On Saturday, Feb. 27, the Heartland Humane Society held its annual Wine and Whiskers silent and live auction fund raiser at the CH2M HILL Alumni Center on campus.

Since the event was largely run by volunteers, there were helpers from many organizations, including sorority members, Humane Society volunteers, and members of Oregon State’s Rotaract Club.

Although I am not a member of Rotaract, I volunteered through their organization for this event, as they are always willing to accept extra hands. According to the club’s website, “The OSU Rotaract Club, which operates under the umbrella of Rotary International, is a service, social, and leadership development organization at Oregon State University.”

We began the evening with a quick tour of the event, which was well-decorated according to this year’s theme, which was “Heartland Heroes.” There were stuffed dogs dressed in capes and masks, black candles and blue tablecloths, and signs with brightly colored signs saying “POW” and other common hero sayings. Guests could choose to dress in traditionally formal garb or to don a hero or villain costume. There was a fun mix of costumed and formally-dressed auction-goers milling about the silent auction rooms.

My job was to close the silent auction rooms, usher guests to the next room, and make sure the winners’ items were bagged according to their bidding numbers. The event was a success; only a few items didn’t get bids, and many were bought for the full “buy it now” price. Overall, everything went smoothly: organizing, bagging and giving items to the winners was therapeutic, and everyone went home satisfied with the success of the evening and jobs well done, and stomachs full of free catered food.

There wasn’t too much down time volunteering at Wine and Whiskers, but during the free time we did have I was able to speak to some members of Rotaract about the club. Rotaract is the college level of Rotary, just as Interact is the high school level.
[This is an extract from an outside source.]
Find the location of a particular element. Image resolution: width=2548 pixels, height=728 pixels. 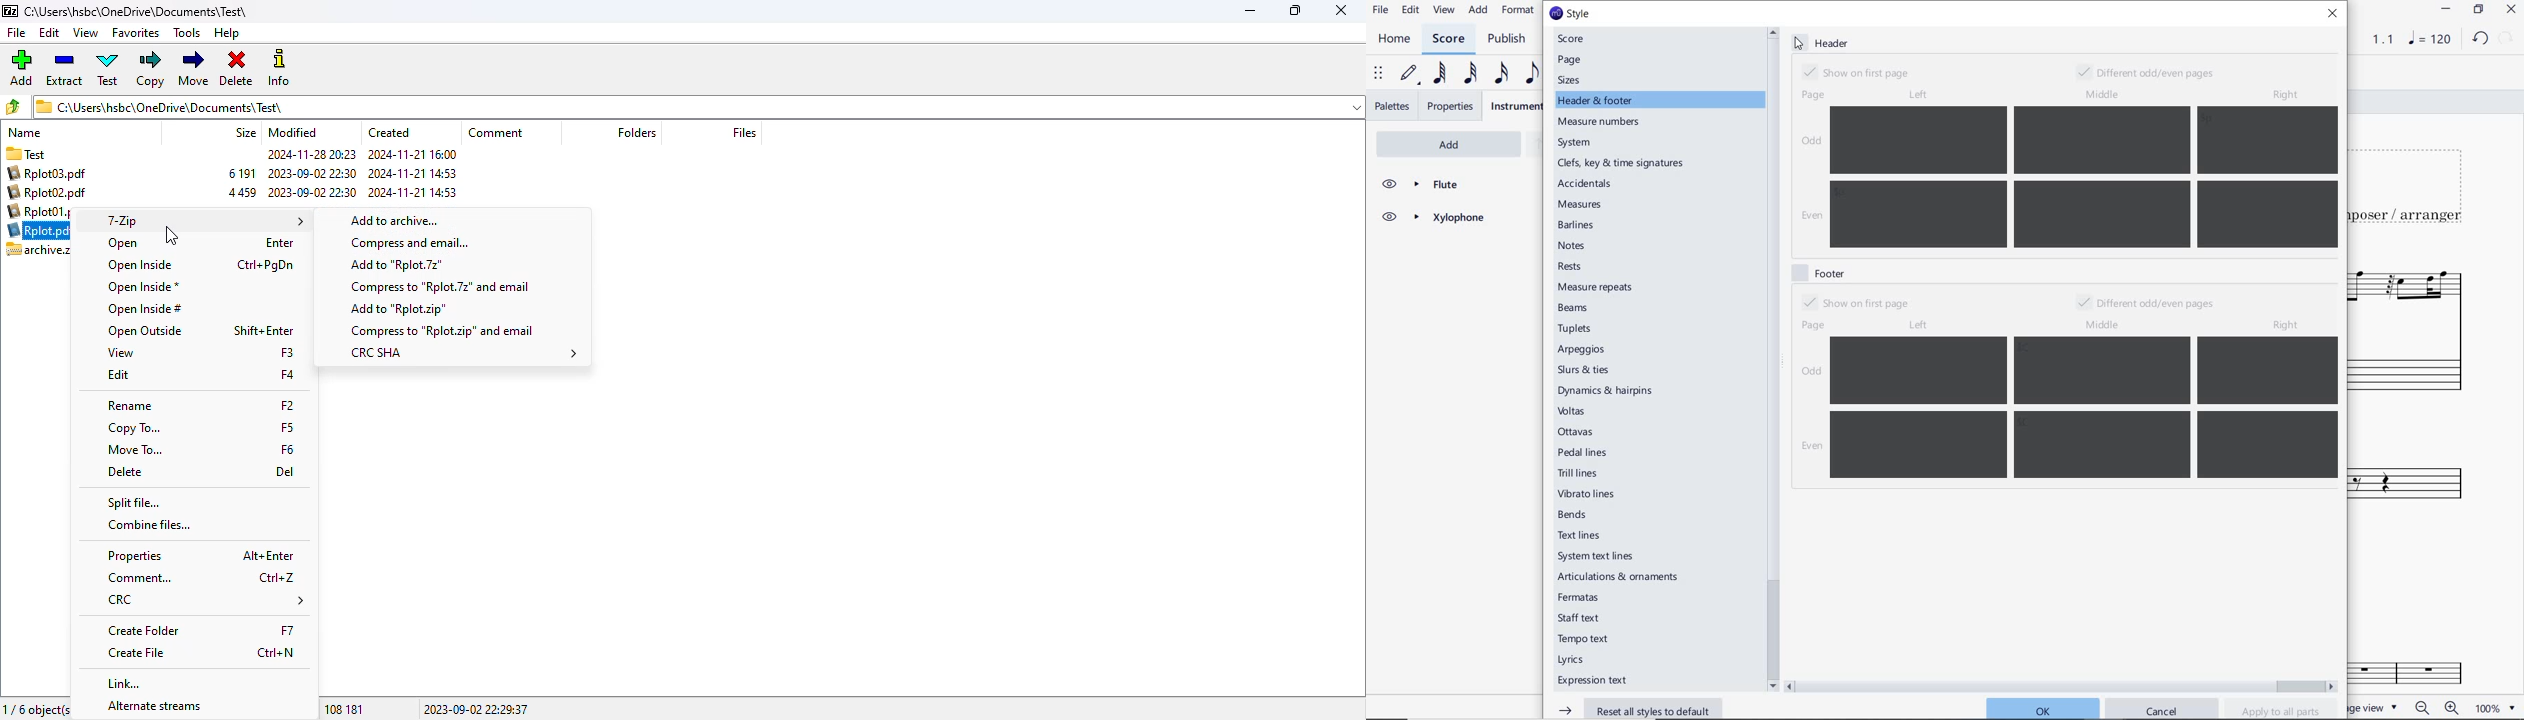

compress and email is located at coordinates (412, 243).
Rachel Hohbach, a sophomore in Math and Education, has been a part of Rotaract since the beginning of the year, and has really enjoyed the work she gets to do through the organization as well as the connections she’s made through the club. “ I just like being part of the community; we really feel like a family,” said Hohbach. Rotaract has introduced her to a variety of different events at which she has volunteered her time.

“Last term I volunteered at the Whiteside Theater in downtown Corvallis, so I volunteered at the event they were having there,” said Hohbach, “but other places we sometimes volunteer at are the garden and things like that,” she explained. Rotaract values local service as well as leadership skills, and looks great on a resume for those looking to head to graduate school after the completion of their undergraduate degrees. The club meets bimonthly on Sundays at 4 p.m. in Furman 105.

However, if you feel that your schedule is too strained to actually join a club, which is understandable, but would still like to volunteer once in awhile, you can always email Rotaract for more information about volunteering opportunities at [email protected] or volunteer directly with specific Corvallis nonprofits. Great local examples include the Heartland Humane Society, the Duwani Creek Community Garden, the Corvallis-Benton County Library, Girls on the Run, and dozens of other programs. Whatever your interests are, there is probably a cause that could use your help.

I know that you’re probably juggling a lot of commitments in your schedule; however, sometimes it can be nice to step back and give some of your time to help out the community. Corvallis is a great place to live, and volunteering, even if it’s just a few times per term, can help keep it that way.

The opinions expressed in Keating’s column do not necessarily reflect those of The Daily Barometer staff.